The group coordinated by Zuccari at FAMERP has studied the effect of melatonin on cancer for several years with FAPESP’s support. In particular, they have focused on an aggressive type of breast tumor, known as triple negative because it does not respond to anti-estrogen treatment, chemotherapy or radiotherapy, that is more likely to metastasize (read more at http://agencia.fapesp.br/17563).

“We’ve studied how melatonin affects angiogenesis, which is the formation of new vessels that will nourish the tumor, as well as the tumor microenvironment, which can facilitate or hinder the passage of malignant cells into the blood stream. We’ve also studied the formation of metastases and the expression of proteins and microRNAs that play an important role in furthering progression of the disease,” Zuccari said.

The aim of all of this research, according to Zuccari, is to understand the mechanisms of melatonin’s action because this knowledge can be leveraged to develop new approaches to cancer treatment. “A number of studies had already shown that melatonin inhibits metastasis, for example, but not exactly how,” she said.

This was the focus of Borin’s postdoctoral research.

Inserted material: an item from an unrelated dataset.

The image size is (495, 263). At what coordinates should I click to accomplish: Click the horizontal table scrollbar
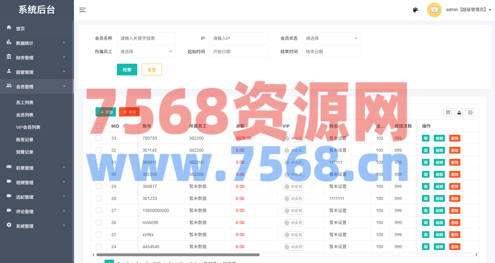178,255
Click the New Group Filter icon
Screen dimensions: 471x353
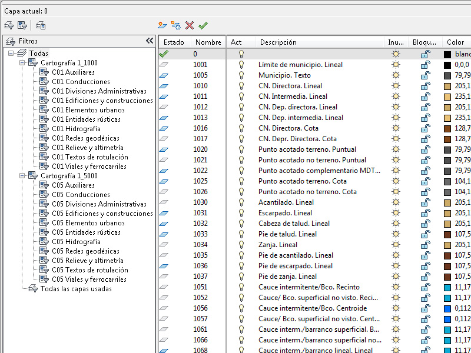(x=22, y=25)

The in vivo experiments were conducted in the United States thanks to a partnership with Ali Syed Arbab, a researcher currently affiliated with Georgia Regents University.

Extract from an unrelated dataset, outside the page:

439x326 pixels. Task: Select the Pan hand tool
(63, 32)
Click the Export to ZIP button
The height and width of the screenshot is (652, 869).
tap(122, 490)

The main thrust of the group’s research was to study the effect of melatonin on the expression of Rho-associated kinase protein. Known as ROCK1 for short, this molecule is responsible for supplying adenosine triphosphate (ATP), which stores cellular energy, and for cytoskeleton contraction, which is a necessary part of cell migration and invasion processes. Previous studies showed that expression of ROCK1 is often higher in metastatic cells.

“In earlier work, the researchers induced primary breast tumors in animals and observed whether treatment with melatonin prevented the formation of metastases,” Borin said. “In our study, we systemically injected metastatic cells into immunosuppressed mice. As a result, they all developed lung metastases, and we were able to observe the effect of treatment with melatonin.”

Human metastatic breast cancer cells were injected into mouse tail veins, and the mice were divided into three groups. The first received intraperitoneal injections of melatonin for two weeks. The second received injections of Y-27632, a pyridine compound that inhibits synthesis of ROCK1, for the same period. The third received a placebo.

After the end of the treatment, the animals were evaluated by single-photon emission computed tomography using a radiopharmaceutical that is easily absorbed by cells with high mitochondrial activity, such as tumor cells, and produces scintillation that can be imaged and measured.

Metastasis was reduced by 40% in the group treated with melatonin compared with the placebo group and by 58% in the group that received the ROCK1 inhibitor.

In another experiment, mice treated with melatonin for five weeks were found to have 25% less metastasis than the placebo group did. The ROCK1 inhibitor was not used in this case.

“The ROCK1 inhibitor Y-27632 can’t be used as medication, as it could induce the death of noncancerous cells if administered for a long period,” Borin explained. “We used it in one of the experiments merely to prove that the anti-metastatic effect of melatonin was associated with the production of ROCK1.”

A comparison of lung tissue from the groups treated with melatonin and Y-27632 showed that tumors were more localized and lung tissue better preserved in the former group, according to Borin.

The in vitro studies showed that melatonin reduced the expression of ROCK1 by 50% and tumor cell migration and invasion by 55%. It also reduced cell viability and inhibited proliferation in culture.

Borin is currently investigating how melatonin can modulate the action of certain microRNAs that are normally overexpressed in metastatic cells. MicroRNAs are small non-coding RNA molecules that regulate the expression of protein-encoding genes.

“We believe that some of these microRNAs degrade tumor-suppressor genes and that melatonin may reverse this process,” Borin said.

According to Zuccari, the group also plans to perform clinical trials with breast cancer patients who do not respond to conventional treatment.